**Prompt**
Starting at the line that contains "Image resolution: width=1316", return every line down to the end of the records below, exactly as written.

[Stored records]
_ _ _ _ _
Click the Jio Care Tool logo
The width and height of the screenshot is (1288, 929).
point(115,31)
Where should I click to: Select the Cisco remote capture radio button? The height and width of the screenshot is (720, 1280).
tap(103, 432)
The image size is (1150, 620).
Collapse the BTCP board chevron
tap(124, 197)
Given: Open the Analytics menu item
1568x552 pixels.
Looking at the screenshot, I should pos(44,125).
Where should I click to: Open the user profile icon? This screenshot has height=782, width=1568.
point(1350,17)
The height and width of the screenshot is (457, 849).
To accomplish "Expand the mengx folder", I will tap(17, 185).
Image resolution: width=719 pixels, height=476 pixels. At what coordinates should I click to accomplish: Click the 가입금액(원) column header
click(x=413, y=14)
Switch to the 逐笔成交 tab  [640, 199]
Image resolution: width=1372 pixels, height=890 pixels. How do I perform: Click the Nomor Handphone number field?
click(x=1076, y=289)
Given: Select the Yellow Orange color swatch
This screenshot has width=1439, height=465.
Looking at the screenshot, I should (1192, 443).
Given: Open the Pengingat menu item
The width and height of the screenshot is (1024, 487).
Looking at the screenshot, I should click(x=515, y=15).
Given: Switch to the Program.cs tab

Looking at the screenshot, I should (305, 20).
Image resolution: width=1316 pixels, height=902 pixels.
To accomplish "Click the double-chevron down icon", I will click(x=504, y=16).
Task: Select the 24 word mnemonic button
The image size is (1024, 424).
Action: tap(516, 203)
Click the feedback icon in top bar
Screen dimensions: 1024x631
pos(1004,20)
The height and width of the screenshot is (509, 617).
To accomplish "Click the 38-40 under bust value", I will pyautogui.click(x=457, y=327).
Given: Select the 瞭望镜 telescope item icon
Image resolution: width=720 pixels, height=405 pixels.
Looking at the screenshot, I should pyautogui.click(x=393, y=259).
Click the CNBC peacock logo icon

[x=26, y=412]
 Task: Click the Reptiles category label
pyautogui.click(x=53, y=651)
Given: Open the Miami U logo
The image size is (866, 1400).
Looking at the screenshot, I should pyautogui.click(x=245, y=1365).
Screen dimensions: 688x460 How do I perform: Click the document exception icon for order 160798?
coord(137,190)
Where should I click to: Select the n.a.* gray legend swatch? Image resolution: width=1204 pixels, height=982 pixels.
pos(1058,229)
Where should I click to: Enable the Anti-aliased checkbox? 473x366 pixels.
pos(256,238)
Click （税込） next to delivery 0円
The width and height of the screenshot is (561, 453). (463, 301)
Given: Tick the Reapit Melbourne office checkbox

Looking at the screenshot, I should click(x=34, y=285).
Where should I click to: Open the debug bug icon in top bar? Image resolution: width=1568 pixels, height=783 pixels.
_ _ _ _ _
**Response**
Image resolution: width=1316 pixels, height=902 pixels.
To accomplish "Click the double-chevron down icon", I will click(x=504, y=16).
Task: Select the 24 word mnemonic button
The image size is (1024, 424).
Action: tap(516, 203)
Click the feedback icon in top bar
Screen dimensions: 1024x631
pos(1004,20)
The height and width of the screenshot is (509, 617).
To accomplish "Click the 38-40 under bust value", I will pyautogui.click(x=457, y=327).
Given: Select the 瞭望镜 telescope item icon
Image resolution: width=720 pixels, height=405 pixels.
Looking at the screenshot, I should pyautogui.click(x=393, y=259).
Click the CNBC peacock logo icon

[x=26, y=412]
 Task: Click the Reptiles category label
pyautogui.click(x=53, y=651)
Given: Open the Miami U logo
The image size is (866, 1400).
Looking at the screenshot, I should pyautogui.click(x=245, y=1365).
Screen dimensions: 688x460 How do I perform: Click the document exception icon for order 160798?
coord(137,190)
Where should I click to: Select the n.a.* gray legend swatch? Image resolution: width=1204 pixels, height=982 pixels.
pos(1058,229)
Where should I click to: Enable the Anti-aliased checkbox? 473x366 pixels.
pos(256,238)
Click （税込） next to delivery 0円
The width and height of the screenshot is (561, 453). (463, 301)
Given: Tick the Reapit Melbourne office checkbox

Looking at the screenshot, I should click(x=34, y=285).
Where should I click to: Open the debug bug icon in top bar? Image resolution: width=1568 pixels, height=783 pixels.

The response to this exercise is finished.